Exercise:
Look below for the line that contains "Breites Kultur- und", then copy it and each following line exactly, through and including the line that contains "Liver/Gallbladder Sarcode (547, 1298)".

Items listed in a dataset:
**********
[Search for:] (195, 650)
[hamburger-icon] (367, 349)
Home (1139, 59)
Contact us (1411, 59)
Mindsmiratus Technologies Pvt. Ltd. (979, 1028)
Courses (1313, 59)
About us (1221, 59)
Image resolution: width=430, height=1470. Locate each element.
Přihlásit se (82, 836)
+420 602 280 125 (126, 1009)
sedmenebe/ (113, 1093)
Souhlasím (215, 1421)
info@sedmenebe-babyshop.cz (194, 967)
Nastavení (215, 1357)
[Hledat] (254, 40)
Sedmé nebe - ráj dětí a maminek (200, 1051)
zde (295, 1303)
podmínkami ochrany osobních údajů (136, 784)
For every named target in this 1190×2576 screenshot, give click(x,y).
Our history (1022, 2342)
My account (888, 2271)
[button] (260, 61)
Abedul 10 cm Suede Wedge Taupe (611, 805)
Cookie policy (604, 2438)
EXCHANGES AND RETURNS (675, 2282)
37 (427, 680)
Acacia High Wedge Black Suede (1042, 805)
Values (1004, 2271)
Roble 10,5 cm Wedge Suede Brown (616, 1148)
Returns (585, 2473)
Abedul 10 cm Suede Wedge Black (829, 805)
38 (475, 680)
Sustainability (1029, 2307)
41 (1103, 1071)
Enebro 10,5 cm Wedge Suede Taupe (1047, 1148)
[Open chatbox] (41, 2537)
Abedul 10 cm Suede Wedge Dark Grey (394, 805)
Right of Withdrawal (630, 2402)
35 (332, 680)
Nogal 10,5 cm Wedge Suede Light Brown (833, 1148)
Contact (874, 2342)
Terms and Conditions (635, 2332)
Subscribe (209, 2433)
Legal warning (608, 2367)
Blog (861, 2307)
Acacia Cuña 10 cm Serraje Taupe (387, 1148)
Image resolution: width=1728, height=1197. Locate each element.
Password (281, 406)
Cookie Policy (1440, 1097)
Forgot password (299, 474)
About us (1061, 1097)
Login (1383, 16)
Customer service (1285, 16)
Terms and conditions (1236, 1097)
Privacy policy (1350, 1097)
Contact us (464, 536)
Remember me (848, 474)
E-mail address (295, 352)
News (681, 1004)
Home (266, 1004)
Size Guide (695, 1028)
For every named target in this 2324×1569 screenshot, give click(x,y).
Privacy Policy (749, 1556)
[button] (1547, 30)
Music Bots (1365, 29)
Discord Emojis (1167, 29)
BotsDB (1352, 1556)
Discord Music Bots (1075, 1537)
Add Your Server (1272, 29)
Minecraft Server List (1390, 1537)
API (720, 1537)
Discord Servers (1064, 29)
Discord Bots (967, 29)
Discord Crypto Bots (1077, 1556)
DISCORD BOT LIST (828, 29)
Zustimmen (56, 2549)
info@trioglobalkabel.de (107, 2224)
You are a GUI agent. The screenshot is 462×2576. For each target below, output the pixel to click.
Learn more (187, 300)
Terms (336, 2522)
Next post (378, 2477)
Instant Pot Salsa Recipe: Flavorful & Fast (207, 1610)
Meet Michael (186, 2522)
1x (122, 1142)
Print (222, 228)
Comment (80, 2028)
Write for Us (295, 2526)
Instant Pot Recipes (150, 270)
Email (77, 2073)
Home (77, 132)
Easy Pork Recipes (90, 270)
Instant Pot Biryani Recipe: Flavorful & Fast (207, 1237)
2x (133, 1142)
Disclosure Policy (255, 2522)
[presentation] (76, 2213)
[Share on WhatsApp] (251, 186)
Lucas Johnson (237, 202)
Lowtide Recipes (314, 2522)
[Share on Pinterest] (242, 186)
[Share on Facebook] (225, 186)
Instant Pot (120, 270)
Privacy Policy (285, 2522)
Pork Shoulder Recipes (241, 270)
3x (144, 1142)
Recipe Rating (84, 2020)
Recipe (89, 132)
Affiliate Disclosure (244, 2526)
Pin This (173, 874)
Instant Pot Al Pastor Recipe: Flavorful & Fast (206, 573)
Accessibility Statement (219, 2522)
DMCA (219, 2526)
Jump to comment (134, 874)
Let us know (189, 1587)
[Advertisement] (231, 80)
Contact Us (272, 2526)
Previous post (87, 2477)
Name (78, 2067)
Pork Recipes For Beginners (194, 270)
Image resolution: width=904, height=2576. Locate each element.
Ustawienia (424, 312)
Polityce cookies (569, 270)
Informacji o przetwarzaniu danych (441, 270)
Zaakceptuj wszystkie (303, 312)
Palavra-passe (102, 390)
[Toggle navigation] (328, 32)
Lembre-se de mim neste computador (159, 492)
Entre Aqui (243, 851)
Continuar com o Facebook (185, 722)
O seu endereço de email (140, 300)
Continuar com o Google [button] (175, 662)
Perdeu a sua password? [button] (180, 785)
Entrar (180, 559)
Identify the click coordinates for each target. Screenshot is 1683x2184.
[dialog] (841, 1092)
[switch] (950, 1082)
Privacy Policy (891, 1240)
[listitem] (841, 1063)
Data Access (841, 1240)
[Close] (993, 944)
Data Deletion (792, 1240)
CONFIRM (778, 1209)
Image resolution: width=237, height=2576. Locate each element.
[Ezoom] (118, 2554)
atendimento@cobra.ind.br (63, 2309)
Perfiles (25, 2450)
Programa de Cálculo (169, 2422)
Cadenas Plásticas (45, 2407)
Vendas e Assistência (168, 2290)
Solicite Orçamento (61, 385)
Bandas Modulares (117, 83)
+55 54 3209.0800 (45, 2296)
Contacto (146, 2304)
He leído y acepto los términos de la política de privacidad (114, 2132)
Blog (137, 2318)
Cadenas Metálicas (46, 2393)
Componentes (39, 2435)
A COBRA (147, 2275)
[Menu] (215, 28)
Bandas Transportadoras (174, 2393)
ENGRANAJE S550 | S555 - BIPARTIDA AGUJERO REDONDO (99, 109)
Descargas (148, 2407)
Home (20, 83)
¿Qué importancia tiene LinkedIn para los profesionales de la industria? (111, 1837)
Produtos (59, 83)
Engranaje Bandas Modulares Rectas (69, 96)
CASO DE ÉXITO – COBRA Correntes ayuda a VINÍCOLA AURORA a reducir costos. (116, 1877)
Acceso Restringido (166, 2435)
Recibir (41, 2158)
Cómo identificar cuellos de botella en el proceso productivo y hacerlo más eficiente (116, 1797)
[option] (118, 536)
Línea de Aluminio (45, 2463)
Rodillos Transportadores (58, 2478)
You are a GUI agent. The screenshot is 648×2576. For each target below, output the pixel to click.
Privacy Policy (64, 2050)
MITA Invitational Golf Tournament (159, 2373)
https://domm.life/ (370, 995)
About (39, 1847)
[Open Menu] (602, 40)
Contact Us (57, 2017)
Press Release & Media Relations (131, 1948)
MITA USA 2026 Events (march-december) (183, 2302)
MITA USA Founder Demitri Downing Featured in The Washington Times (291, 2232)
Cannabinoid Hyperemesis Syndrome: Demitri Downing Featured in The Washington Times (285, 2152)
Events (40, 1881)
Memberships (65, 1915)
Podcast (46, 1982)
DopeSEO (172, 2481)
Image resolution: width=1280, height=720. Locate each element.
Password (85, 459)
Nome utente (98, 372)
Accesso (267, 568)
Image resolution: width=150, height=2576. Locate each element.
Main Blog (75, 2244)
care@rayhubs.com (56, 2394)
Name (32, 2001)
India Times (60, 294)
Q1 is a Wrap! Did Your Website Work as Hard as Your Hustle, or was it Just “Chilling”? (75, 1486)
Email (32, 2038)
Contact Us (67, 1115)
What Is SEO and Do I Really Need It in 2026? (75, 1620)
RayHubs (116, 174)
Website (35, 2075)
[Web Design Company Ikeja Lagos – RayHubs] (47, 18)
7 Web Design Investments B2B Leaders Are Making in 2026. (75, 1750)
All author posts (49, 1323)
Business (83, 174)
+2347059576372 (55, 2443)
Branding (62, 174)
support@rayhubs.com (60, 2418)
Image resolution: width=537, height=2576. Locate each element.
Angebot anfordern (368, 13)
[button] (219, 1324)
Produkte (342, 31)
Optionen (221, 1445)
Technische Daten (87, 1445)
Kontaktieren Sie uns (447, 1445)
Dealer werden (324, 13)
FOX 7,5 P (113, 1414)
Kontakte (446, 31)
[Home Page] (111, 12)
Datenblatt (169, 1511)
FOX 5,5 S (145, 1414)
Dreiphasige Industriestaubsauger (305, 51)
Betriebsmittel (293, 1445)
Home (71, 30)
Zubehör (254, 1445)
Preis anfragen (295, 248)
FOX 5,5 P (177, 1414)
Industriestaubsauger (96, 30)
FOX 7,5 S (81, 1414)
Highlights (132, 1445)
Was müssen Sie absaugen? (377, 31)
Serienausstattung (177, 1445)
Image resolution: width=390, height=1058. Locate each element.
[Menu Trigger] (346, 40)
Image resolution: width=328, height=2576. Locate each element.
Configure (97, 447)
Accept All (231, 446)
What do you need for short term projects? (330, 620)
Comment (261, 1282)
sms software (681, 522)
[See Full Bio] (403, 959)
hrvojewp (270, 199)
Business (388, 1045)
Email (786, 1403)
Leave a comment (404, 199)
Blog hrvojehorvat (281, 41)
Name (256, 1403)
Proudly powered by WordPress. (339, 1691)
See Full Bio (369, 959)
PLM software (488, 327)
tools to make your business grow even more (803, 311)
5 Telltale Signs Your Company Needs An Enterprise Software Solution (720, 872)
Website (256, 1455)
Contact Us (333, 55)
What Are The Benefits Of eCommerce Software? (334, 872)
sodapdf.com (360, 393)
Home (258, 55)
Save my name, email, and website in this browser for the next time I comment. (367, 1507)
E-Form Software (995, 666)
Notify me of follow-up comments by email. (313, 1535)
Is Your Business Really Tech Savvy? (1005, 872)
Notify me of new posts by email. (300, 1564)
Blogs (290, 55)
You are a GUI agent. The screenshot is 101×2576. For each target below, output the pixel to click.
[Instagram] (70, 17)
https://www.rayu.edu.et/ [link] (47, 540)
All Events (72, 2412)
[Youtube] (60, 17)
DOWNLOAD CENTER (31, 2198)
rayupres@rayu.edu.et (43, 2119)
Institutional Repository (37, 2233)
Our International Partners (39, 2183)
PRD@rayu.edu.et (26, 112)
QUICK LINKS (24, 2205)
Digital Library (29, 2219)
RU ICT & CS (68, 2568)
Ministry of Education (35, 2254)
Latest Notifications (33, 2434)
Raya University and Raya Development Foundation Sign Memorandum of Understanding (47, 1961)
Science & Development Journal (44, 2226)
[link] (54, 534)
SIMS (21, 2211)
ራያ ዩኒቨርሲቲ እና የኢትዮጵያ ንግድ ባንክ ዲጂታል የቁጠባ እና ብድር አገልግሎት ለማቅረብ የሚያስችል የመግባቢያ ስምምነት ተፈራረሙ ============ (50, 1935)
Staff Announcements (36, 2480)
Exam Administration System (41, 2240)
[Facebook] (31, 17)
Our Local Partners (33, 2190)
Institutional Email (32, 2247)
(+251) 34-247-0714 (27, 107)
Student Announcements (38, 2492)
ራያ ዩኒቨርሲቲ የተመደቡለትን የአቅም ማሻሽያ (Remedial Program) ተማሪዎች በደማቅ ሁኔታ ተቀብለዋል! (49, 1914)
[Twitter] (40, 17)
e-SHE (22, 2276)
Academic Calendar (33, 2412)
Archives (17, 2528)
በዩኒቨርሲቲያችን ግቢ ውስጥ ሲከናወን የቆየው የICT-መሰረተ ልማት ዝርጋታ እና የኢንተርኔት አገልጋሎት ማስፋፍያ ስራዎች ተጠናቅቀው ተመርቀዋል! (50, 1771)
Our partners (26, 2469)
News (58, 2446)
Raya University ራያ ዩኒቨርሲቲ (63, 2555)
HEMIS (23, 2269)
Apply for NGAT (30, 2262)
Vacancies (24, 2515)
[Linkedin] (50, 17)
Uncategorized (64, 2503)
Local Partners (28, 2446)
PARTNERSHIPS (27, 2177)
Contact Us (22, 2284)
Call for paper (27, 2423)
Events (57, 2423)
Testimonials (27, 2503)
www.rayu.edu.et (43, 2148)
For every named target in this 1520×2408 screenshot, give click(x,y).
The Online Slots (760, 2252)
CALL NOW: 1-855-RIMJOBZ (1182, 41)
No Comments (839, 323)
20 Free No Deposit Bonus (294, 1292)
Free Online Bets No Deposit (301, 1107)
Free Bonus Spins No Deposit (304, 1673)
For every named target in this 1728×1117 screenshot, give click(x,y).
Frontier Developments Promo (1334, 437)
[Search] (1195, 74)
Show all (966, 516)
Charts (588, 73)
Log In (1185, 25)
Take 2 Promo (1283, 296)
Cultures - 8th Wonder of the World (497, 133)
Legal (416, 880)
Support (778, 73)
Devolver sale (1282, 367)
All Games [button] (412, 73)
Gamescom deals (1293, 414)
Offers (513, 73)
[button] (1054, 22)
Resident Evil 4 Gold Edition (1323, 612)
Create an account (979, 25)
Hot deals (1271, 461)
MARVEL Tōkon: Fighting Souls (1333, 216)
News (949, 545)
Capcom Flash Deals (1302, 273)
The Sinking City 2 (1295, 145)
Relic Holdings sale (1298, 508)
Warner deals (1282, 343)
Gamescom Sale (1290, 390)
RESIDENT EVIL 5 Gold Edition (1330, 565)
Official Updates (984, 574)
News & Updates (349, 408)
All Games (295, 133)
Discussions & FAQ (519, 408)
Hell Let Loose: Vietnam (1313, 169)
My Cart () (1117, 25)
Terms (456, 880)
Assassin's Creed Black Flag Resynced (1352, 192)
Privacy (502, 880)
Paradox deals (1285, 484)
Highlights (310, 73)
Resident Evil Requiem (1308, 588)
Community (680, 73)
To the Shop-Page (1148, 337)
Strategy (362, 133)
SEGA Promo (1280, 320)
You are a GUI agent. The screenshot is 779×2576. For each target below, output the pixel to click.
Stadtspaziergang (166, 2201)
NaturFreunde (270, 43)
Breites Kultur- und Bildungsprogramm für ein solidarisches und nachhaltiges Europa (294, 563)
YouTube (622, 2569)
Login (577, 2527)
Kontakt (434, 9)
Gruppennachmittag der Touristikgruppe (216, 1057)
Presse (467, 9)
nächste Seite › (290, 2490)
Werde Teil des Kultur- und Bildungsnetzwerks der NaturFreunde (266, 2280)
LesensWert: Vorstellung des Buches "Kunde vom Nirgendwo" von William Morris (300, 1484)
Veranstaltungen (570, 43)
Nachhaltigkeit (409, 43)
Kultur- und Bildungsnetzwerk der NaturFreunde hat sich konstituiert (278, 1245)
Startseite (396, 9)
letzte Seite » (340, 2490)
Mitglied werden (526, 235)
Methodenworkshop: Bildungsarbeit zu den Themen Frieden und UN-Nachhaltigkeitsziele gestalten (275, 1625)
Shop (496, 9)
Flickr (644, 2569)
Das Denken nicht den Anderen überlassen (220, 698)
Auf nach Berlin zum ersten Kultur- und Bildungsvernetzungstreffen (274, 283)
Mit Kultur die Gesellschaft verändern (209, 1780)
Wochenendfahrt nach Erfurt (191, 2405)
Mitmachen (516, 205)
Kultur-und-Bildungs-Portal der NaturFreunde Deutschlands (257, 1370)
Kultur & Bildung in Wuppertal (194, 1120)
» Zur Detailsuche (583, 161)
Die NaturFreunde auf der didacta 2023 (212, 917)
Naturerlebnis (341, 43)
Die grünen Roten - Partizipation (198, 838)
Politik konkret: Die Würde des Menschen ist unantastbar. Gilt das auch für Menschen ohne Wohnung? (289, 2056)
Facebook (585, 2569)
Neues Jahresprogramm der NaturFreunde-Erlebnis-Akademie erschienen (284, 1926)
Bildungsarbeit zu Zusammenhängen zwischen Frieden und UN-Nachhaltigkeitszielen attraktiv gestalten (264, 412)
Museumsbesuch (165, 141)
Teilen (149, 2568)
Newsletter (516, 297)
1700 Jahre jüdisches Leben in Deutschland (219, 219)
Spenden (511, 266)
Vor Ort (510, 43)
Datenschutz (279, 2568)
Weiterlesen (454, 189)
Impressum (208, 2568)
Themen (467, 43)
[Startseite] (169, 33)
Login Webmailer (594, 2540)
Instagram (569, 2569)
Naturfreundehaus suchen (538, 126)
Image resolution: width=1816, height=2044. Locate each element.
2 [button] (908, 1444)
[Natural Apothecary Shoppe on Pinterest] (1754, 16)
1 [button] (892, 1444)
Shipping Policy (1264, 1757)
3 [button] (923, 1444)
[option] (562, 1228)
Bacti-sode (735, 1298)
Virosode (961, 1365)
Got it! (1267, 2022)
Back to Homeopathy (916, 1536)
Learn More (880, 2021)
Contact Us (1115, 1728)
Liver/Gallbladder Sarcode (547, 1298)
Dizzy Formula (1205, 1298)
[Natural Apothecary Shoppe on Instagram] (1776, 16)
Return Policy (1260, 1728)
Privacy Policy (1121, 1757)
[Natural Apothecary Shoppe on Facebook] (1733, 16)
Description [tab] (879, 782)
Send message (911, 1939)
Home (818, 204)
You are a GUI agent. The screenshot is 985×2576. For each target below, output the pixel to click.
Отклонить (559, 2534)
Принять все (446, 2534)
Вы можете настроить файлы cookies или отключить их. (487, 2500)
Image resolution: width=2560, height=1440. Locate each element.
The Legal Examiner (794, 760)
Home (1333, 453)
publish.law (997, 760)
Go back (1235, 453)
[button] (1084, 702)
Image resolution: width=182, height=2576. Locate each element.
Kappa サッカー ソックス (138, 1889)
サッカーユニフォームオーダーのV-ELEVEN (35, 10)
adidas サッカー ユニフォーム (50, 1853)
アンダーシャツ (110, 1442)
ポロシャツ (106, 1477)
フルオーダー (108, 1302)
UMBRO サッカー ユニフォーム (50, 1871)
**********
Answer box:
Breites Kultur- und Bildungsprogramm für ein solidarisches und nachhaltiges Europa (294, 563)
YouTube (622, 2569)
Login (577, 2527)
Kontakt (434, 9)
Gruppennachmittag der Touristikgruppe (216, 1057)
Presse (467, 9)
nächste Seite › (290, 2490)
Werde Teil des Kultur- und Bildungsnetzwerks der NaturFreunde (266, 2280)
LesensWert: Vorstellung des Buches "Kunde vom Nirgendwo" von William Morris (300, 1484)
Veranstaltungen (570, 43)
Nachhaltigkeit (409, 43)
Kultur- und Bildungsnetzwerk der NaturFreunde hat sich konstituiert (278, 1245)
Startseite (396, 9)
letzte Seite » (340, 2490)
Mitglied werden (526, 235)
Methodenworkshop: Bildungsarbeit zu den Themen Frieden und UN-Nachhaltigkeitsziele gestalten (275, 1625)
Shop (496, 9)
Flickr (644, 2569)
Das Denken nicht den Anderen überlassen (220, 698)
Auf nach Berlin zum ersten Kultur- und Bildungsvernetzungstreffen (274, 283)
Mit Kultur die Gesellschaft verändern (209, 1780)
Wochenendfahrt nach Erfurt (191, 2405)
Mitmachen (516, 205)
Kultur-und-Bildungs-Portal der NaturFreunde Deutschlands (257, 1370)
Kultur & Bildung in Wuppertal (194, 1120)
» Zur Detailsuche (583, 161)
Die NaturFreunde auf der didacta 2023 (212, 917)
Naturerlebnis (341, 43)
Die grünen Roten - Partizipation (198, 838)
Politik konkret: Die Würde des Menschen ist unantastbar. Gilt das auch für Menschen ohne Wohnung? (289, 2056)
Facebook (585, 2569)
Neues Jahresprogramm der NaturFreunde-Erlebnis-Akademie erschienen (284, 1926)
Bildungsarbeit zu Zusammenhängen zwischen Frieden und UN-Nachhaltigkeitszielen attraktiv gestalten (264, 412)
Museumsbesuch (165, 141)
Teilen (149, 2568)
Newsletter (516, 297)
1700 Jahre jüdisches Leben in Deutschland (219, 219)
Spenden (511, 266)
Vor Ort (510, 43)
Datenschutz (279, 2568)
Weiterlesen (454, 189)
Impressum (208, 2568)
Themen (467, 43)
[Startseite] (169, 33)
Login Webmailer (594, 2540)
Instagram (569, 2569)
Naturfreundehaus suchen (538, 126)
Image resolution: width=1816, height=2044. Locate each element.
2 [button] (908, 1444)
[Natural Apothecary Shoppe on Pinterest] (1754, 16)
1 [button] (892, 1444)
Shipping Policy (1264, 1757)
3 [button] (923, 1444)
[option] (562, 1228)
Bacti-sode (735, 1298)
Virosode (961, 1365)
Got it! (1267, 2022)
Back to Homeopathy (916, 1536)
Learn More (880, 2021)
Contact Us (1115, 1728)
Liver/Gallbladder Sarcode (547, 1298)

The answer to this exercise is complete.